Last year, as HVO marked 31 years of service, we shared an article co-authored by HVO’s Director of Program Design & Evaluation, April Pinner, MSPH, RD and Executive Director, Nancy Kelly, MHS — Health Volunteers Overseas: 30 Years of Leveraging International Partnerships to Strengthen Health Worker Capacity. In the article, Ms. Pinner and Ms. Kelly note that global health organizations like HVO must continually evolve to meet the changing needs of our international partners and the communities they serve.

In the wake of HVO’s 30th Anniversary Symposium, and in the year that followed, HVO staff, volunteers and leaders – both in the US and abroad – continued to discuss and reflect on how the organization could strengthen current partnerships, forge new relationships in order to address emerging challenges, and seize opportunities within the global health sector.

These discussions did not take place in a vacuum. Instead, we drew inspiration from like-minded organizations and individuals considering the same topic from their own unique perspectives. Over the course of the last year, HVO has been honored to both participate in and help moderate the ongoing conversation on best practices and new models of collaboration to further advancement towards the sustainable development goals.

In March, HVO’s Evaluation Coordinator Meng Xiong, MPH presented his poster, “Health Volunteers Overseas 2016 Review of Programs: Evidence for Successful Volunteerism and International Partnerships to Address the Global Health Workforce Shortage,” at the 9th Annual Consortium of Universities for Global Health Conference in New York City. In April, Ms. Kelly highlighted the role of international partnerships in achieving universal health coverage in an article on the PYXERA Global Engagement Forum. In June, HVO Deputy Director Beth MacNairn, MA moderated a panel on “Building Health Workforce Capacity for Resilient, Responsive and Inclusive Health Systems,” during the CORE Group Global Health Practitioner Conference outside of Washington, DC.

Today, we are pleased to share HVO’s latest contribution to this critical conversation.
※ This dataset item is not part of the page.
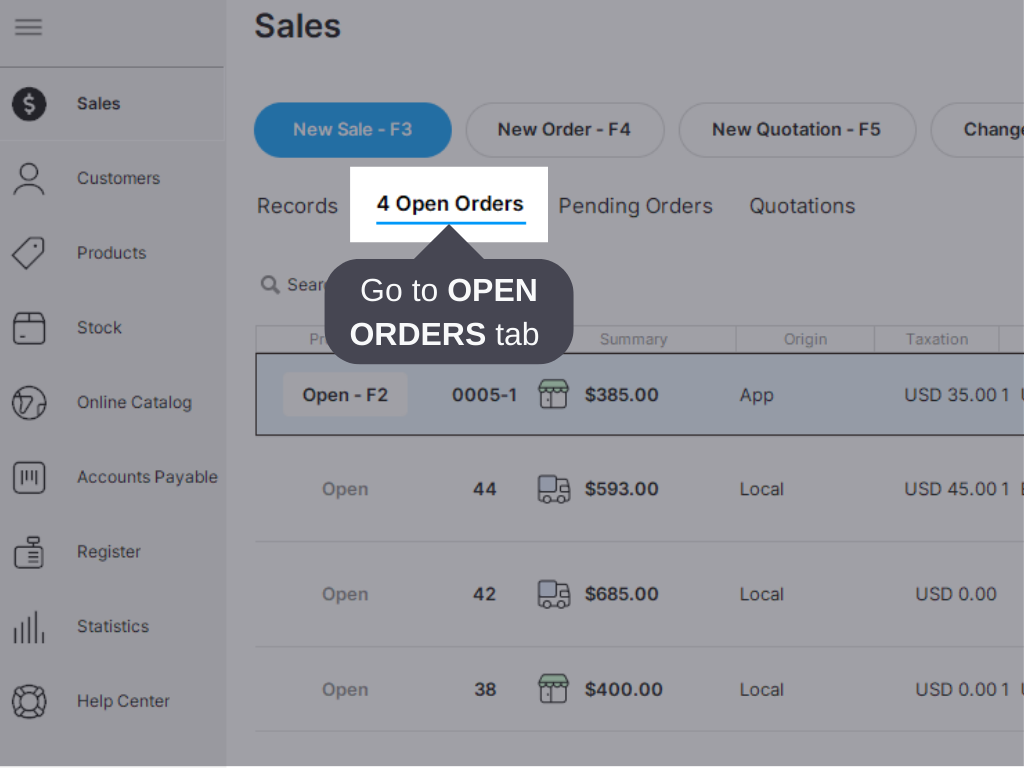Start a New Sale with F3

coord(352,130)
HVO has partnered with the open-access online journal Frontiers to sponsor the Frontiers in Public Health Research Topic, “International Partnerships for Strengthening Health Care Capacity: Models of Collaborative Education.”  This Research Topic has been compiled into an eBook consisting of 33 peer-reviewed articles submitted by 163 authors representing a wide range of health specialties and areas of expertise. These authors represent 28 different countries and 96 unique organizations and institutions. Each manuscript demonstrates how sustainable partnerships and programs in education build workforce capacity. We are thrilled to share the e research and perspectives of each of these organizations and individuals with you.

Of course, partnership was essential to the success of this endeavor, as it is to each of HVO’s undertakings. In addition to Frontiers, we are indebted to each of the four editors who generously donated their time and expertise to support this project: Jeanne Leffers, PhD, RN, FAAN (Lead Editor); Jennifer Audette, PhD, PT; Kevin S. Hardwick, DDS, MPH; and William Van Cleve, MD, MPH. We are also grateful to the authors for contributing peer-reviewed content that will build our collective knowledge in the field of global health, strengthen our understanding and inform future capacity building efforts.

We hope this journal will serve as both a resource and a jumping off point for ongoing dialogue on how to build, maintain, and enhance international partnerships to improve health workforce capacity and achieve universal health coverage. HVO remains committed to this goal as we enter our 32nd year and beyond.

As Ms. Kelly noted in the HVO announcement of the new eBook, “We want to start a global dialogue. This eBook, created through a unique collaboration with Frontiers, is a resource that we want the global community to leverage in order to advance discussions around strengthening health workforce capacity, to promote sustainable global partnerships, and to support future research.”